The water-based adhesive preferably contains 20 to 60 parts by mass of a tackifier resin in terms of solid content with respect to 100 parts by mass of polychloroprene latex in terms of solid content. When tackifying resin is mix | blended in the quantity of this range, the time (open time) after apply | coating an adhesive agent to an adherend and sticking together can be extended. Examples of tackifying resins, rosin resins, rosin ester resins, hydrogenated rosin resins, polymerized rosin resins, alpha-pinene resins, beta-pinene resins, terpene phenol resins, C ₅ fraction petroleum resin, C ₉ fraction Examples thereof include branched petroleum resins, C ₅ / C ₉ fraction petroleum resins, DCPD petroleum resins, alkylphenol resins, xylene resins, coumarone resins, coumarone indene resins, and the like. As a method for adding the tackifying resin, it is preferable to add it as an emulsion in order to uniformly mix it in the adhesive. Furthermore, the method for producing a tackifying resin emulsion includes a method in which an organic solvent such as toluene is emulsified / dispersed in water using an emulsifier, and then the organic solvent is removed while heating under reduced pressure. The former method, which can produce a finer particle emulsion, is preferred.

  Furthermore, for water-based adhesives, thickeners, vulcanization accelerators, fillers (reinforcing agents), pigments, colorants, antioxidants, ultraviolet absorbers, antifungal agents, antiseptics, depending on the application and required performance. An agent, an antibacterial agent, a plasticizer, a pH adjuster, an antifoaming agent, a rust preventive agent, a polymer latex other than polychloroprene may be optionally added. Moreover, it is also possible to combine with a hardening | curing agent to make a two-component adhesive.

  Specific examples of thickeners include organic thickeners such as polyacrylic acid-based, polyacrylamide-based, HUR-based (polymers in which both ends of polyethylene oxide are end-capped with hydrophobic groups), silicate compounds such as hectorite and montmorillonite. Inorganic thickeners such as Among these, the HEUR system is suitable because a large thickening effect can be obtained with a small addition amount and the viscosity stability after blending is excellent.

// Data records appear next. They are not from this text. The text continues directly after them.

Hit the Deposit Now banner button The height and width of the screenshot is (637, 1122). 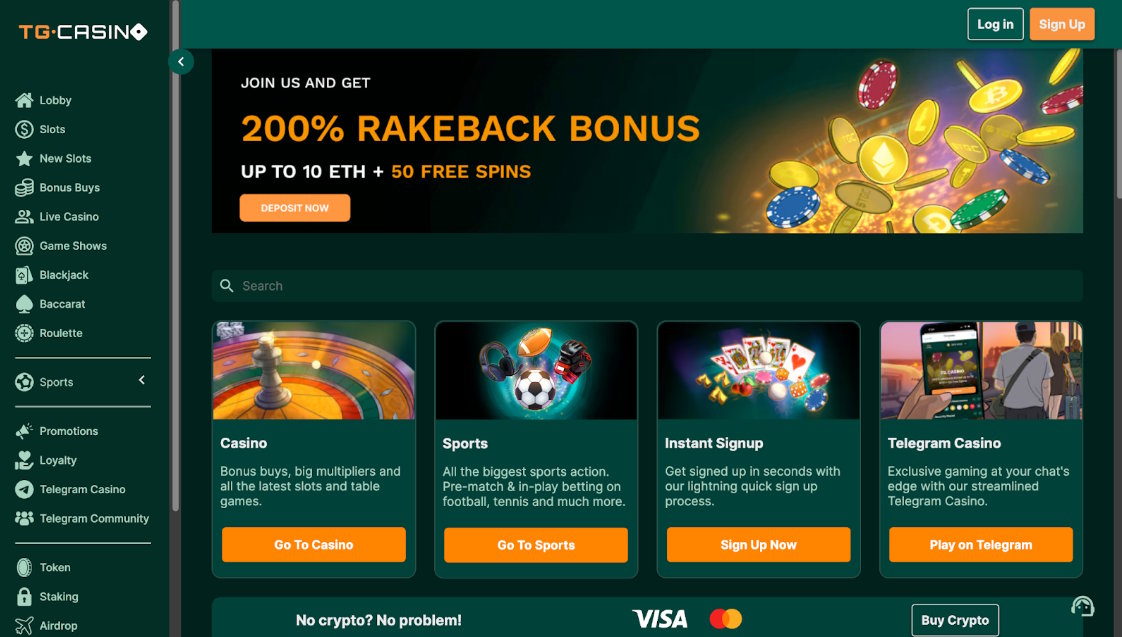pyautogui.click(x=295, y=208)

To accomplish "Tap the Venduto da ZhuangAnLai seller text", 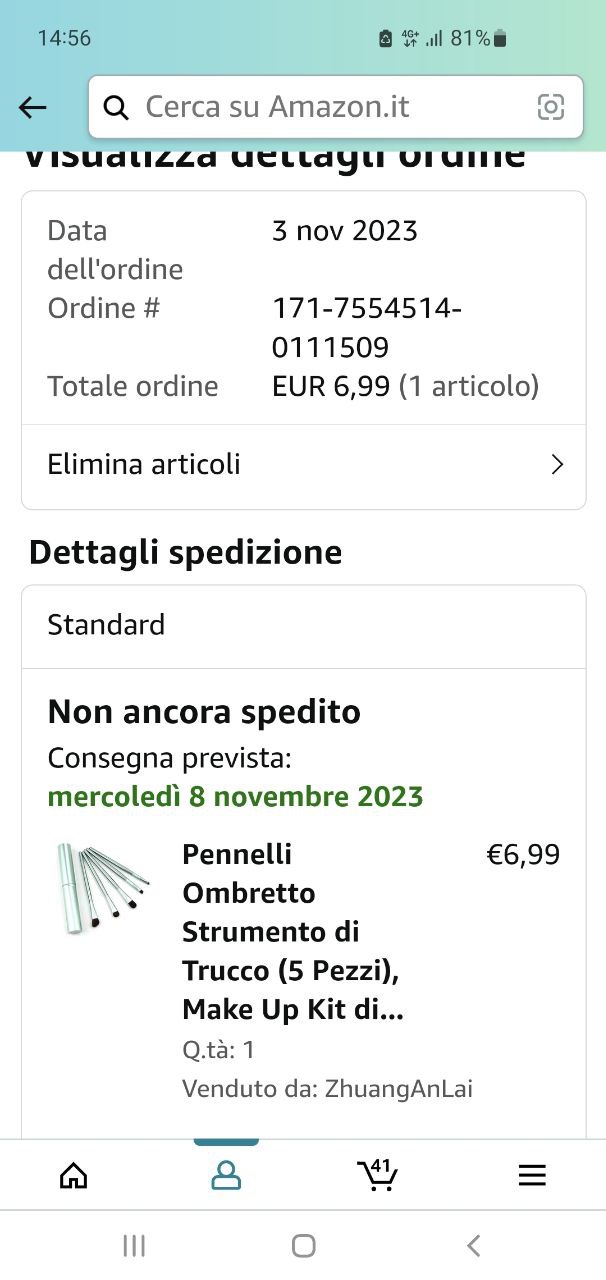I will 327,1089.
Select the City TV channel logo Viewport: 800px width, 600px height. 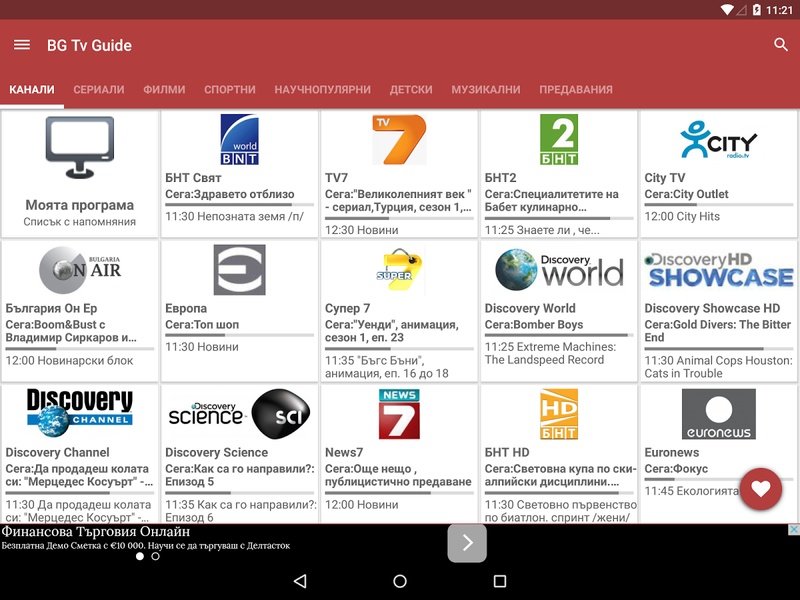pyautogui.click(x=718, y=140)
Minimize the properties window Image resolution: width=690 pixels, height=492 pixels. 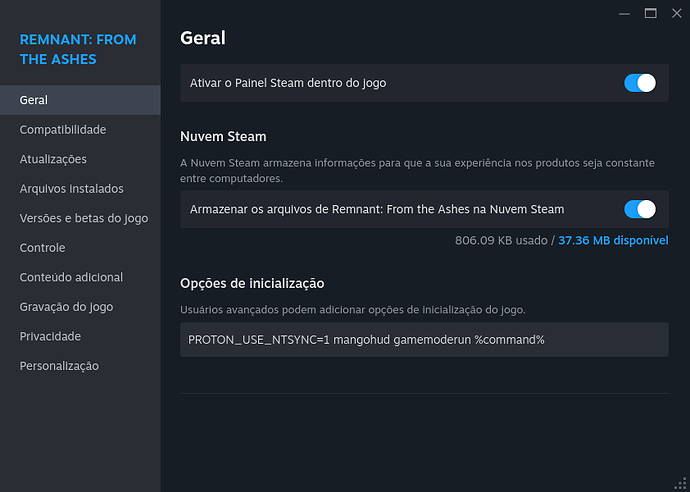pyautogui.click(x=624, y=14)
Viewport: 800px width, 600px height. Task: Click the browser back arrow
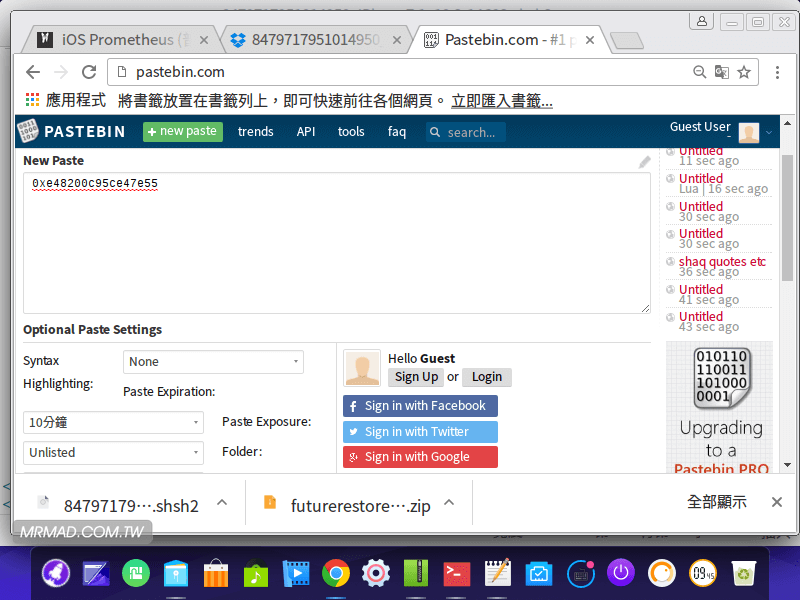click(x=33, y=72)
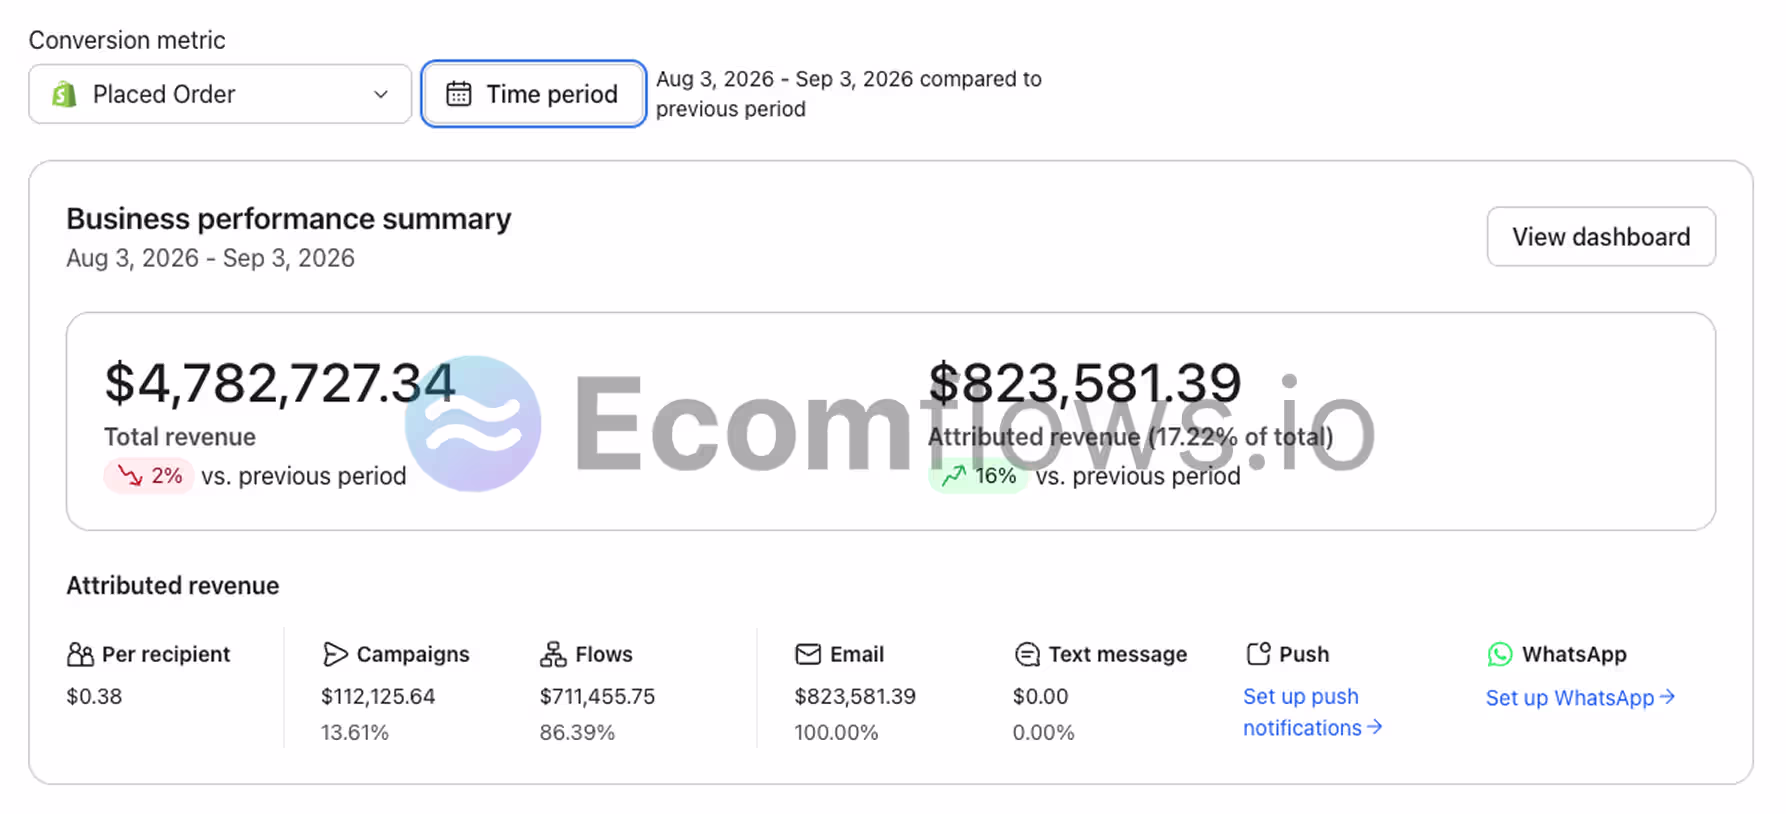
Task: Click the 16% vs. previous period badge
Action: tap(978, 476)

  Examples of the vulcanization accelerator include thiourea, dithiocarbamate and xanthate. Specific examples of the thiourea compound include ethylenethiourea, dibutylthiourea, dilaurylthiourea, N, N′-diphenylthiourea, trimethylthiourea (TMU), N, N′-diethylthiourea (EUR), and the like. Examples of dithiocarbamates include zinc dimethylcarbamate, zinc diethyldithiocarbamate, zinc dibutylthiocarbamate, zinc N-pentamethylenedithiocarbamate, zinc dibenzyldithiocarbamate, copper (II) dimethyldithiocarbamate, iron dimethyldithiocarbamate (III), tellurium dimethyldithiocarbamate (IV) and the like. Examples of xanthates include zinc butyl xanthate, zinc isopropyl xanthate, gallium (III) ethyl xanthate, and the like.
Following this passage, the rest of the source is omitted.